At some point, after juggling multiple challenges of military life, relocating your family, re-starting your career, and navigating a lot of time apart from your spouse, you’ve gained invaluable experience and become a seasoned spouse.
On the one hand, for some, there’s a badge of honor that comes with being a seasoned spouse. You have interesting stories to share. You have learned your own strength and coping mechanisms, and you know how to navigate military resources. You may mentor other spouses who come to you with questions, seek your advice, or marvel at how you appear to handle military life so well.
But on the other hand, being a seasoned spouse can be an invisible burden.
After living through a few years of military life, you may feel others expect you to have it all figured out. Maybe it feels like others assume you already have support and don’t need any extra help. Or maybe you feel like you’re expected to put on a brave face and just get things done. It can be a very lonely and frustrating stage of the military journey.
Who will support you?
When you first became a military spouse, you were probably full of energy and excitement. Every move was faced as a “new adventure,” and each time you poured yourself into encouraging your family to make the most of the new location. You got out and explored, signed up for new activities, changed your job, tried new things, and sought out new friends.
But now, after multiple years, houses, and duty stations, you are just worn out. Moving doesn’t feel like an adventure anymore—just an expensive and draining hassle. You are tired of putting on the brave face.
Who will be there to encourage you while you are encouraging others?
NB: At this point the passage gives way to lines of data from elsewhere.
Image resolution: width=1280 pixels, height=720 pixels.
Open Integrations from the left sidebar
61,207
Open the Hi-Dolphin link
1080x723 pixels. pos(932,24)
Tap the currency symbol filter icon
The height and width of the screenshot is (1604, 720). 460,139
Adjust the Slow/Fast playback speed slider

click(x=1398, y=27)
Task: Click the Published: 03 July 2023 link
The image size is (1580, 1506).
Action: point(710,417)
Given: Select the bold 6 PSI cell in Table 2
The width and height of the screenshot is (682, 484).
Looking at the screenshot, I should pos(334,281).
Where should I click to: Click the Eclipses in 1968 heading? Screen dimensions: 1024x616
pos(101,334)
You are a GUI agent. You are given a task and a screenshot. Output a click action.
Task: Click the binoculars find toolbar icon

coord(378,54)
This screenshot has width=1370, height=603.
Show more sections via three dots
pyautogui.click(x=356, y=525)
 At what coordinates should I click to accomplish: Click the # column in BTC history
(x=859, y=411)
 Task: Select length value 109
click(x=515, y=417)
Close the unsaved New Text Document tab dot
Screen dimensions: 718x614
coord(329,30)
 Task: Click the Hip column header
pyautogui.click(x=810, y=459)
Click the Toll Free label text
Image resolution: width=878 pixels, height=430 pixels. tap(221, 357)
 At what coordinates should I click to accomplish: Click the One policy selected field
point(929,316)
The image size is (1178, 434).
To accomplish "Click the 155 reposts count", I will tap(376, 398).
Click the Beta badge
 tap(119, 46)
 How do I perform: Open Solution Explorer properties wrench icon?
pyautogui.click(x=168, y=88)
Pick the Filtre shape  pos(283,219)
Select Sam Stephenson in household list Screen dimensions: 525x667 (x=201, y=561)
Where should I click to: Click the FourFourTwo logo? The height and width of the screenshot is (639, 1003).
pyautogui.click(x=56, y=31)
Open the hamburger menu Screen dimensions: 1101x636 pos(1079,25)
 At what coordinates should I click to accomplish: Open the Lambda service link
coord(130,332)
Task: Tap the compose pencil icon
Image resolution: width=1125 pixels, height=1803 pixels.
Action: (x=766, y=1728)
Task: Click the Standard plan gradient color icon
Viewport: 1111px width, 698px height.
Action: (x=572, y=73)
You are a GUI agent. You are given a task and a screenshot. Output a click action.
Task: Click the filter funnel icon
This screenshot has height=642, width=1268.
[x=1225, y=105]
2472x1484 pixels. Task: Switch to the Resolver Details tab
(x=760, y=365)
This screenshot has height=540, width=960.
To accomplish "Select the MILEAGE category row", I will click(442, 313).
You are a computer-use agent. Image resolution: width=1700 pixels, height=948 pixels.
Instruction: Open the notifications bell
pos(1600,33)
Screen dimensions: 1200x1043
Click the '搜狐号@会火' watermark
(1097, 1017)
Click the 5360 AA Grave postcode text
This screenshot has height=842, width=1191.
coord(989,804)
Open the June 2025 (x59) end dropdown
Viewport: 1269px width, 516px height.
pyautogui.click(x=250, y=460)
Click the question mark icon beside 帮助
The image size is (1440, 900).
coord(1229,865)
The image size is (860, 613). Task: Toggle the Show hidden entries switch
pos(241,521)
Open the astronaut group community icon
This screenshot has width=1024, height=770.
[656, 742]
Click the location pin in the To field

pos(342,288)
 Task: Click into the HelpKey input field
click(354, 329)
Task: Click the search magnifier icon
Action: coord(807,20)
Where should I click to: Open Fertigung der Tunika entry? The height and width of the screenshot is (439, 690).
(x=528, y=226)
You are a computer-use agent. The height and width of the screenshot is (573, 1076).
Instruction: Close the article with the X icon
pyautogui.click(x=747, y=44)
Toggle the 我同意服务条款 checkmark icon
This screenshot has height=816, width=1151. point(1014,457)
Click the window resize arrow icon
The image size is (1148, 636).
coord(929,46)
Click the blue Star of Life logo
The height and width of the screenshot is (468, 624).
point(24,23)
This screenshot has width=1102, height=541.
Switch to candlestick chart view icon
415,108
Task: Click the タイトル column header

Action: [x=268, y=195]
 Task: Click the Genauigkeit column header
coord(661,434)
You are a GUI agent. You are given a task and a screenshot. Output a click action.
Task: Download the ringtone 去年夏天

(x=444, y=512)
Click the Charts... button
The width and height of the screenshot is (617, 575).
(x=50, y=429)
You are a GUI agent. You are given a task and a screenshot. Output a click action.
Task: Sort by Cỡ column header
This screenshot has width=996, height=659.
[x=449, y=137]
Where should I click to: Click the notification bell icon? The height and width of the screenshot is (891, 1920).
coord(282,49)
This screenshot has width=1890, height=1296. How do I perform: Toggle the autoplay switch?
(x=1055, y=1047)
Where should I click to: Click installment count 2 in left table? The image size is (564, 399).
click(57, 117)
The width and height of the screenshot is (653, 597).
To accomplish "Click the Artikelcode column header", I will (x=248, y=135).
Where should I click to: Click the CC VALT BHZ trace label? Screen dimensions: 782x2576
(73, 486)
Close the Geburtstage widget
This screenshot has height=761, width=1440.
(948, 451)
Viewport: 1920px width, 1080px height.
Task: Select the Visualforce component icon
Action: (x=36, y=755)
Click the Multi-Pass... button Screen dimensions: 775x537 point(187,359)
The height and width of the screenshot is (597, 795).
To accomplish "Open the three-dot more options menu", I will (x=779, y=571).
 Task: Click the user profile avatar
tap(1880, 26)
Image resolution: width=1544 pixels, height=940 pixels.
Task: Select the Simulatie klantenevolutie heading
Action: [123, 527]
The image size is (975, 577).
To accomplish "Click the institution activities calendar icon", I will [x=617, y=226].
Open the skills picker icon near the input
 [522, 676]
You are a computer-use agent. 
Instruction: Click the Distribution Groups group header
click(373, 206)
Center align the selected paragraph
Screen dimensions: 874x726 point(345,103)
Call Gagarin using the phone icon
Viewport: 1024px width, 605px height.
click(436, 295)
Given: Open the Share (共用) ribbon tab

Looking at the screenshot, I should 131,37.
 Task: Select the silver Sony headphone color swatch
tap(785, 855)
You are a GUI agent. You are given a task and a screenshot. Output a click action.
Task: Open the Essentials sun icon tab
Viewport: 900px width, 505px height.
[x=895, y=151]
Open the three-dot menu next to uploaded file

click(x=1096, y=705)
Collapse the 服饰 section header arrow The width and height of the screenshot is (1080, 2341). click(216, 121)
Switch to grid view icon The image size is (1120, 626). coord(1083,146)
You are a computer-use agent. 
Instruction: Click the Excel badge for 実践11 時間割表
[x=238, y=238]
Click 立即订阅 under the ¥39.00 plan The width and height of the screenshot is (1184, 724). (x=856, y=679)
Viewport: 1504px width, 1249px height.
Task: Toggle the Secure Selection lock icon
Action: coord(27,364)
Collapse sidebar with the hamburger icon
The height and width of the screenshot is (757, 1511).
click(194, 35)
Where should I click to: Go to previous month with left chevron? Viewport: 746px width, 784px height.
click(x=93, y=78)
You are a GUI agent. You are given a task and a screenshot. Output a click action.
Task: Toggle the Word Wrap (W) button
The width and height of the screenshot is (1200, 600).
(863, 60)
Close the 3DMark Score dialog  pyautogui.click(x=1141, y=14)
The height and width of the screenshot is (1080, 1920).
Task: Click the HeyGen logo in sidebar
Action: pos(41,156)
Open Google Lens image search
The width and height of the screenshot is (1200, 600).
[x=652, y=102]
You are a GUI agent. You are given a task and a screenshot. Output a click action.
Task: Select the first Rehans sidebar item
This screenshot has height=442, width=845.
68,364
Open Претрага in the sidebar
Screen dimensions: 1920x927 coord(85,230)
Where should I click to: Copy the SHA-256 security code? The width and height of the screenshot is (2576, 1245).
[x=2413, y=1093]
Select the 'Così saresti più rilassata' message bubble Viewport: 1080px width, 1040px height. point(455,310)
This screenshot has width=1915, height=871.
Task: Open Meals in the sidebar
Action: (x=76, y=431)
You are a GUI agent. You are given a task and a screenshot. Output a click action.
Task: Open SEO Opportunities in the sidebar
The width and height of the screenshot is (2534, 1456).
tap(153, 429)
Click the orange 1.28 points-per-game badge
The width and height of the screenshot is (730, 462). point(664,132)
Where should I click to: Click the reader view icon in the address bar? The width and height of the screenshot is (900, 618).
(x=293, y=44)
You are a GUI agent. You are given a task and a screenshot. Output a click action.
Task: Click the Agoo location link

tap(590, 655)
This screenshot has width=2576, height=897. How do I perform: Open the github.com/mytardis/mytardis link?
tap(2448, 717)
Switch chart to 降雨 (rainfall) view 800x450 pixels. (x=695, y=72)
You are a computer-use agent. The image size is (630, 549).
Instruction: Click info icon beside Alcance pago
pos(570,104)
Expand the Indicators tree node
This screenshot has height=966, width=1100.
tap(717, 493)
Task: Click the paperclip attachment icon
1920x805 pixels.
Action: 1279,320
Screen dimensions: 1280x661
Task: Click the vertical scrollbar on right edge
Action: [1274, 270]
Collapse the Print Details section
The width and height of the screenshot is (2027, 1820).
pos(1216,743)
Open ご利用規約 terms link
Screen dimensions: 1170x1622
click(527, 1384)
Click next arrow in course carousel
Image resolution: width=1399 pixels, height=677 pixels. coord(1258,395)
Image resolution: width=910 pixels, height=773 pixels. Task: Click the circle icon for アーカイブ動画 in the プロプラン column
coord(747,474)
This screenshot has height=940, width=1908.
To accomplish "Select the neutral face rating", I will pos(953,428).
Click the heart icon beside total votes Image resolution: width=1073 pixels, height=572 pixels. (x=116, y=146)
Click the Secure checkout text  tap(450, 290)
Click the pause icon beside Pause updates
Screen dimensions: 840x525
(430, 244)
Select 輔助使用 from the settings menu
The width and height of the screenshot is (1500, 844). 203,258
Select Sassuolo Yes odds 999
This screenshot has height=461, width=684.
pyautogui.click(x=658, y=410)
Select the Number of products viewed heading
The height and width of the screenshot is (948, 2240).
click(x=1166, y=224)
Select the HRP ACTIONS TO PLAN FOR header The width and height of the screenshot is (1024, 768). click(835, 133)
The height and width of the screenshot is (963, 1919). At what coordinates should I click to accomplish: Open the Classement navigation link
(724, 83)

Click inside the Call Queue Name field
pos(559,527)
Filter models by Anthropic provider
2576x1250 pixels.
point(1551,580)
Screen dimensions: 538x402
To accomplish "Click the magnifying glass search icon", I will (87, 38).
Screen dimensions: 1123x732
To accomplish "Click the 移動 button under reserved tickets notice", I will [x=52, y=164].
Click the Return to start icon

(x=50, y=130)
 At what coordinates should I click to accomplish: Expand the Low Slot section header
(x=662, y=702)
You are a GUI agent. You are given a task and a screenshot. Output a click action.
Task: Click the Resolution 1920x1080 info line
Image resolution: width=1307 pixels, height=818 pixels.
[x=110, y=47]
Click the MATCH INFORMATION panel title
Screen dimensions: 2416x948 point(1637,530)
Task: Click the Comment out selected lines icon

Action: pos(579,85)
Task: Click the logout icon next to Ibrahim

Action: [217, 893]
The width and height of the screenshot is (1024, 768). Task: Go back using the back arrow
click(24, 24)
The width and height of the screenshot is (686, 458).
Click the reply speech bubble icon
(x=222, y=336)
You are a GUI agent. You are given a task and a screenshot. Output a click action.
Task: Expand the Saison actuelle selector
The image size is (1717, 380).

Sometimes, the more experience you have, the more invisible you feel. The longer you spend in military life, the heavier this burden can become. When you are a seasoned spouse, you don’t need a “Military 101” informative pamphlet. Instead, you need someone who understands that it is exhausting to be moving, again. You need someone who can relate to the challenges of solo parenting. You need a hug from a mom with older kids, who understands that navigating high school or college with a military kid is different than the challenges you faced when they were in preschool.